• _Dataset excerpts_:
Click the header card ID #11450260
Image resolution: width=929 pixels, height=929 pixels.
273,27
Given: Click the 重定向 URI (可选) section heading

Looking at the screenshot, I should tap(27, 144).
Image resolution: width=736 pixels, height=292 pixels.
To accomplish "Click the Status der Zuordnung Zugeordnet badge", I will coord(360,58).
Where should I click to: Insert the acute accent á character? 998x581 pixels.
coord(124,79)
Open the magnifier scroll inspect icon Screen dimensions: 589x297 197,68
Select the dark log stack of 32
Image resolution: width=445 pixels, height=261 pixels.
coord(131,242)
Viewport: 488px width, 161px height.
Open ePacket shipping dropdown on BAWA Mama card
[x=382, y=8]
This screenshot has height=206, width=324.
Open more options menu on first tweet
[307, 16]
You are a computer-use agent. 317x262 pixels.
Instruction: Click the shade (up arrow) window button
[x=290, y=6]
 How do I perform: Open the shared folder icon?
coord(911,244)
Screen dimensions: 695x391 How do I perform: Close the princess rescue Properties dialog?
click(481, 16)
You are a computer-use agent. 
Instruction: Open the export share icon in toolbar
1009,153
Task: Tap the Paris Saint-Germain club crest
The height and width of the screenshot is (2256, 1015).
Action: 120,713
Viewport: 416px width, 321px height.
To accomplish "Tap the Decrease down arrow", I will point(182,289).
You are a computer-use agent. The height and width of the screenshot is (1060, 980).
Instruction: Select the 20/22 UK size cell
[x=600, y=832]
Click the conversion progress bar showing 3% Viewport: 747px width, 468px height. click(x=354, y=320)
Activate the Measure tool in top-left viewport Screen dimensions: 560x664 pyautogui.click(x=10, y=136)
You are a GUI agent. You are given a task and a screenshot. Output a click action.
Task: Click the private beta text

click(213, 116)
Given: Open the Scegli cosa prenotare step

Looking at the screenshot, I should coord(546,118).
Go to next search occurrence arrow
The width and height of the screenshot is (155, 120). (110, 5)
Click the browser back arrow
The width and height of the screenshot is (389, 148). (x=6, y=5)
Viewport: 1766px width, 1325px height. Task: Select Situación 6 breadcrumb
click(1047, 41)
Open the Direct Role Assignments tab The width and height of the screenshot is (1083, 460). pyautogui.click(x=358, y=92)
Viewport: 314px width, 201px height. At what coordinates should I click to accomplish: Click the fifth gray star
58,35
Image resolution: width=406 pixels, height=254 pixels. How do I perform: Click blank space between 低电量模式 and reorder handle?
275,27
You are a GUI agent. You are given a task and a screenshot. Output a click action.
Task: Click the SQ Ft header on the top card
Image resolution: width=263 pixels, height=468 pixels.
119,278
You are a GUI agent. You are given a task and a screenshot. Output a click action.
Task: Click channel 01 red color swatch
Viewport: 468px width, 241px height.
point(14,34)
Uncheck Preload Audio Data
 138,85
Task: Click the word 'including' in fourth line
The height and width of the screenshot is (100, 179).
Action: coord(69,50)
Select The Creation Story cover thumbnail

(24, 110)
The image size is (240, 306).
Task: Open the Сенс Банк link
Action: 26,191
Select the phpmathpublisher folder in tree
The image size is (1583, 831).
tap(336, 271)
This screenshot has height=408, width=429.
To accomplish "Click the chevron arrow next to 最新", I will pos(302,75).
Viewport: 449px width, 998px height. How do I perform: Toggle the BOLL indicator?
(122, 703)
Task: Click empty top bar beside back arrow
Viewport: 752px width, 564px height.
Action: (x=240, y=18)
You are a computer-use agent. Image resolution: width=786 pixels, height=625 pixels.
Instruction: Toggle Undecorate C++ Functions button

• _Work to be completed_: Every line of the material above is to be copied exactly.

• _The answer_:
Click the header card ID #11450260
Image resolution: width=929 pixels, height=929 pixels.
273,27
Given: Click the 重定向 URI (可选) section heading

Looking at the screenshot, I should tap(27, 144).
Image resolution: width=736 pixels, height=292 pixels.
To accomplish "Click the Status der Zuordnung Zugeordnet badge", I will coord(360,58).
Where should I click to: Insert the acute accent á character? 998x581 pixels.
coord(124,79)
Open the magnifier scroll inspect icon Screen dimensions: 589x297 197,68
Select the dark log stack of 32
Image resolution: width=445 pixels, height=261 pixels.
coord(131,242)
Viewport: 488px width, 161px height.
Open ePacket shipping dropdown on BAWA Mama card
[x=382, y=8]
This screenshot has height=206, width=324.
Open more options menu on first tweet
[307, 16]
You are a computer-use agent. 317x262 pixels.
Instruction: Click the shade (up arrow) window button
[x=290, y=6]
 How do I perform: Open the shared folder icon?
coord(911,244)
Screen dimensions: 695x391 How do I perform: Close the princess rescue Properties dialog?
click(481, 16)
You are a computer-use agent. 
Instruction: Open the export share icon in toolbar
1009,153
Task: Tap the Paris Saint-Germain club crest
The height and width of the screenshot is (2256, 1015).
Action: 120,713
Viewport: 416px width, 321px height.
To accomplish "Tap the Decrease down arrow", I will point(182,289).
You are a computer-use agent. The height and width of the screenshot is (1060, 980).
Instruction: Select the 20/22 UK size cell
[x=600, y=832]
Click the conversion progress bar showing 3% Viewport: 747px width, 468px height. click(x=354, y=320)
Activate the Measure tool in top-left viewport Screen dimensions: 560x664 pyautogui.click(x=10, y=136)
You are a GUI agent. You are given a task and a screenshot. Output a click action.
Task: Click the private beta text

click(213, 116)
Given: Open the Scegli cosa prenotare step

Looking at the screenshot, I should coord(546,118).
Go to next search occurrence arrow
The width and height of the screenshot is (155, 120). (110, 5)
Click the browser back arrow
The width and height of the screenshot is (389, 148). (x=6, y=5)
Viewport: 1766px width, 1325px height. Task: Select Situación 6 breadcrumb
click(1047, 41)
Open the Direct Role Assignments tab The width and height of the screenshot is (1083, 460). pyautogui.click(x=358, y=92)
Viewport: 314px width, 201px height. At what coordinates should I click to accomplish: Click the fifth gray star
58,35
Image resolution: width=406 pixels, height=254 pixels. How do I perform: Click blank space between 低电量模式 and reorder handle?
275,27
You are a GUI agent. You are given a task and a screenshot. Output a click action.
Task: Click the SQ Ft header on the top card
Image resolution: width=263 pixels, height=468 pixels.
119,278
You are a GUI agent. You are given a task and a screenshot. Output a click action.
Task: Click channel 01 red color swatch
Viewport: 468px width, 241px height.
point(14,34)
Uncheck Preload Audio Data
 138,85
Task: Click the word 'including' in fourth line
The height and width of the screenshot is (100, 179).
Action: coord(69,50)
Select The Creation Story cover thumbnail

(24, 110)
The image size is (240, 306).
Task: Open the Сенс Банк link
Action: 26,191
Select the phpmathpublisher folder in tree
The image size is (1583, 831).
tap(336, 271)
This screenshot has height=408, width=429.
To accomplish "Click the chevron arrow next to 最新", I will pos(302,75).
Viewport: 449px width, 998px height. How do I perform: Toggle the BOLL indicator?
(122, 703)
Task: Click empty top bar beside back arrow
Viewport: 752px width, 564px height.
Action: (x=240, y=18)
You are a computer-use agent. Image resolution: width=786 pixels, height=625 pixels.
Instruction: Toggle Undecorate C++ Functions button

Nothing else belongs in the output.